O CAMPO MALDITO - Narrativa Clássica Sobrenatural - Casimir Puichaud
O CAMPO MALDITO
Casimir Puichaud
(1853 – 19...?)
Tradução de Paulo Soriano
Entre
Clessé, Saint-Germain-de-Longues-Chauraes e Fénéry, num campo dos domínios de
Bonnefontaine, pereceu, não sei quando — tanto tempo que faz! —, um homem,
certamente um pescador, provavelmente assassinado. Desde então, o campo do
crime, onde seu corpo descansa, é amaldiçoado.
Num
dia de inverno, estávamos eu e um amigo caçando em Bonnefontaine, onde temos uma
casinha. Decidimos voltar para casa, onde pernoitaríamos e retomaríamos a
caçada no dia seguinte.
Um
denso e frio nevoeiro nos engolfou no caminho de regresso. Em casa,
acomodamo-nos, descansando os pés sobre o cão da lareira, em frente a um belo
lume. A ceia foi curta e frugal.
Por
volta das oito horas, para nos livrarmos rapidamente da monotonia imposta pela
companhia um do outro, convidamos o fazendeiro a unir-se ao nosso serão.
Um
nevoeiro sucedeu à chuva, que caiu espessa, açoitando o telhado. Soprava um vento
forte. O fazendeiro chegou.
—
Meus senhores, boa noite. Vou contar-lhes uma história. E, você, meu garoto —
disse ele, falando com o filho —, vá dormir. Não precisa ouvir o que vou falar.

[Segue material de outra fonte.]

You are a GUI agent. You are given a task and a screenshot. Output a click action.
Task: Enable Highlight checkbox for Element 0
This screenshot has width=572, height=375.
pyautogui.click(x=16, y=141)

Meus senhores — prosseguiu —, sabem vocês que cultivo um campo amaldiçoado,
ali, bem pertinho, em frente a Saint-Germain.
“Em
certos dias, ao cair da noite, ouvem-se ali gritos assustadores. Por horas,
esses gritos se prolongam, intercalados por apelos desesperados e lamentos de
um homem em agonia. Para socorrer o infeliz, a gente, pressurosa, corre ao
campo. Mas não há sinal do homem, e de todos os cantos do prado elevam-se os
suspiros agonizantes, que faz o sangue gelar em nossas veias.
“Certa
Sexta-feira Santa, um grupo de caça passou pelo campo maldito. Os cães foram
atingidos por mãos invisíveis, e com uma violência tal que permaneceram onde
estavam, uivando miseravelmente. É difícil tirá-los vivos daquele lugar
sinistro.”
Ele
mal havia terminado sua história quando o vento redobrou. As venezianas bateram
violentamente. As águas das frágeis calhas caíam em tufos nas janelas.
Ouvíamos
a voz formidável da tempestade, meio entorpecida pela atmosfera cálida,
saboreando com deleite um velho vinho de Anjou, quando, de repente, uma enorme
massa, com um estrondo terrível, descendo da chaminé, invadiu o cômodo. Nossos
cães, tomados de terror, uivavam nos cantos das paredes. A sala, cheia de
fumaça, cobria-se de brasas. E nós, subitamente sacudidos de nosso torpor, vimo-nos
paralisados onde estávamos, olhando um para o outro, emudecidos, pálidos como cadáveres.
O
fazendeiro fez um grande sinal da cruz.
—
Há coisas — diz ele — sobre as quais não devemos falar. Dá azar.
E
partiu, murmurando orações.
Num
instante, para evitar que as camas pegassem fogo, varremos o cômodo, enquanto o
vento, enfurecido, assobiava e soprava cada vez mais forte. Percebemos que uma
rajada arrancara o cume da velha chaminé, e este ruíra, invadindo a vivenda aos
borbotões. Não sei como dormimos naquela noite. Mas, no dia seguinte, a chuva
tinha parado, e fomo-nos embora. Passamos e repassamos, sem nada escutar, pelo
campo mal-assombrado. Estive lá muitas vezes desde então. Ele parece o rouxinol
do poeta... sem palavras.
Fonte: “La Tradition en Poitou et Charentes. Art populaire, ethnographie, folklore,
hagiographie, histoire”.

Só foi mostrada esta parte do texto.